The new airline venture is part of a wide-ranging restructuring plan at Air Berlin, part-owned by Abu Dhabi-based Etihad and battling to stem losses.

TUIfly will be combined with Air Berlin's Niki unit, which Etihad first plans to acquire, in a move that could bring financial relief for Germany's second largest carrier after Lufthansa.

Etihad said in a statement it was still working through that process and would provide a further update in due course.

The new airline will have a fleet of around 60 aircraft, serving tourist destinations from airports in Germany, Austria and Switzerland. Based in Vienna, it will be 24.8 percent owned by TUI, 25 percent by Etihad and the remaining 50.2 percent will be controlled by an Austrian foundation.

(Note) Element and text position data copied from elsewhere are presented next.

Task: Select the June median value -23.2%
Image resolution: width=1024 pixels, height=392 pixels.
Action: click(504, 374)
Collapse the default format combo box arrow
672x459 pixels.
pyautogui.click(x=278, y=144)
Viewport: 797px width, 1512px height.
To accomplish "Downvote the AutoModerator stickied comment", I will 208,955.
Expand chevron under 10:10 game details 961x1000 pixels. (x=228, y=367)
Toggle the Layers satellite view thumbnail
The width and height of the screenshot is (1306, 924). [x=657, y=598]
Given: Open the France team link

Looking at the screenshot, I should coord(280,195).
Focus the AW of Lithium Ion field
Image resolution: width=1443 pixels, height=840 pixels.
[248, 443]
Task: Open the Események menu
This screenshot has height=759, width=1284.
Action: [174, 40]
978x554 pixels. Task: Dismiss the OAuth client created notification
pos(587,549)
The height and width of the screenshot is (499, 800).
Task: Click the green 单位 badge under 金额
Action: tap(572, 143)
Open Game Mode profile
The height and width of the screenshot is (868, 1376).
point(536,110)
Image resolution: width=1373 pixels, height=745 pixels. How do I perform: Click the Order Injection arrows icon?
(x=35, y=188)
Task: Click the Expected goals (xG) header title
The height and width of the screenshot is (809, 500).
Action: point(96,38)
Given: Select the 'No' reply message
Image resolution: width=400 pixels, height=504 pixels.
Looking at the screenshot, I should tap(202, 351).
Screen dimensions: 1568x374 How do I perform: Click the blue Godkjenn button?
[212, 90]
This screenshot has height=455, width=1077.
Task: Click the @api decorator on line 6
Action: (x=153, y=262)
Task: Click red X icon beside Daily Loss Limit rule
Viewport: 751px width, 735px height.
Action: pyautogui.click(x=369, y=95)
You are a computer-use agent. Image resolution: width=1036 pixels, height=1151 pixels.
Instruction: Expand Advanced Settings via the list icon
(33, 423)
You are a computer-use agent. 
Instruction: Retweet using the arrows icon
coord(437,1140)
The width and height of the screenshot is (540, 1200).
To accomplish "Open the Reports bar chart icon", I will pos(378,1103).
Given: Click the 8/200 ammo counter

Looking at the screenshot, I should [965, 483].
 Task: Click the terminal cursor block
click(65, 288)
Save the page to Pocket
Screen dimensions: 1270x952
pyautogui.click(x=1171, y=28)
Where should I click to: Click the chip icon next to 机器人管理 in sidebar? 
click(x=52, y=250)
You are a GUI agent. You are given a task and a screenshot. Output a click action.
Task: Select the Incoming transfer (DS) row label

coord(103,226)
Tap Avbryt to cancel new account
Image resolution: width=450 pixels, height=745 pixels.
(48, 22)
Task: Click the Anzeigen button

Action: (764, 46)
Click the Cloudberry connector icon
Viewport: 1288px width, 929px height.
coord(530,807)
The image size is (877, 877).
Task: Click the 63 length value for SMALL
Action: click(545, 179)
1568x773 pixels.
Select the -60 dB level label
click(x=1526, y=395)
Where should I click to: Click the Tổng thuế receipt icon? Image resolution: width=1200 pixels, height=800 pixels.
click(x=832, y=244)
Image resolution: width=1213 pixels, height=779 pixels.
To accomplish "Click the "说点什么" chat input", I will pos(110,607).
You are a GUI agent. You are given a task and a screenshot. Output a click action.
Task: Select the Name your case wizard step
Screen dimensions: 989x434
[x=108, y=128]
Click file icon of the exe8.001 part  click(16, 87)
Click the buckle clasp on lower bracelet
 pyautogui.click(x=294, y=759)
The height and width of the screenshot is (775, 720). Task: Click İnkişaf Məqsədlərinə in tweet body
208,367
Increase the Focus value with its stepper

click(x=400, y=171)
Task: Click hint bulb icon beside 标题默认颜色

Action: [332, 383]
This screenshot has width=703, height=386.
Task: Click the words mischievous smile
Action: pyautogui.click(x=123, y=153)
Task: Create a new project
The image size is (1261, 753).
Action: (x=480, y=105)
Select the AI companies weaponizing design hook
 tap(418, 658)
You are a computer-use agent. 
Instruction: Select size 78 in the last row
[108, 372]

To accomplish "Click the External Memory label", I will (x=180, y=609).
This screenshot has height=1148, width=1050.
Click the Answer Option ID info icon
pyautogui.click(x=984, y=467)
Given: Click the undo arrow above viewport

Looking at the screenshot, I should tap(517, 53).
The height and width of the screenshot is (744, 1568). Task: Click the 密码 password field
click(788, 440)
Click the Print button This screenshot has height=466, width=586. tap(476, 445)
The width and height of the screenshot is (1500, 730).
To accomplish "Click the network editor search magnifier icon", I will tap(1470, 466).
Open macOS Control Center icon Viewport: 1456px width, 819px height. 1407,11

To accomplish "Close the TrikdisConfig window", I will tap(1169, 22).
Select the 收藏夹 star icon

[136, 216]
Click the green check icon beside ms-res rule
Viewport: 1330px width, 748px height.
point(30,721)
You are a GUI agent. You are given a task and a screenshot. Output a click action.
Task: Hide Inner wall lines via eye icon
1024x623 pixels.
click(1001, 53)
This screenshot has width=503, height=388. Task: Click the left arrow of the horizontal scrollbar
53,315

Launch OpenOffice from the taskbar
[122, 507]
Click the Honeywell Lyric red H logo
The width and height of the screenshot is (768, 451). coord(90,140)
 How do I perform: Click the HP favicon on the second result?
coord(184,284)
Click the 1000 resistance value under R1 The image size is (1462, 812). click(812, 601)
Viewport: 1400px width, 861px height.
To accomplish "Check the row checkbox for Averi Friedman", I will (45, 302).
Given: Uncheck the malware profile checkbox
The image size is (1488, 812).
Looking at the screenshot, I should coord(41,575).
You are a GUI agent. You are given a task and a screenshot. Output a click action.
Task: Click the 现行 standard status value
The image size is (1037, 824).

TUI hopes spinning off its leisure airline into a new venture with Etihad will be a way to make better use of flights and crew during the quieter winter months, thus reducing costs.

TUI and Air Berlin's announcement last month that they were in talks prompted resistance from workers at TUIfly worried about job and pay cuts, with crew calling in sick and forcing the cancellation of dozens of flights.

Management defused the row by agreeing to keep pay and conditions in place for three years.

TUI said on Wednesday those commitments remained in place and were currently being negotiated in more detail.

Earlier on Wednesday, TUI rival Thomas Cook said its own German airline, Condor, remained an integral part of its business for now, but that it could consider consolidation in the future.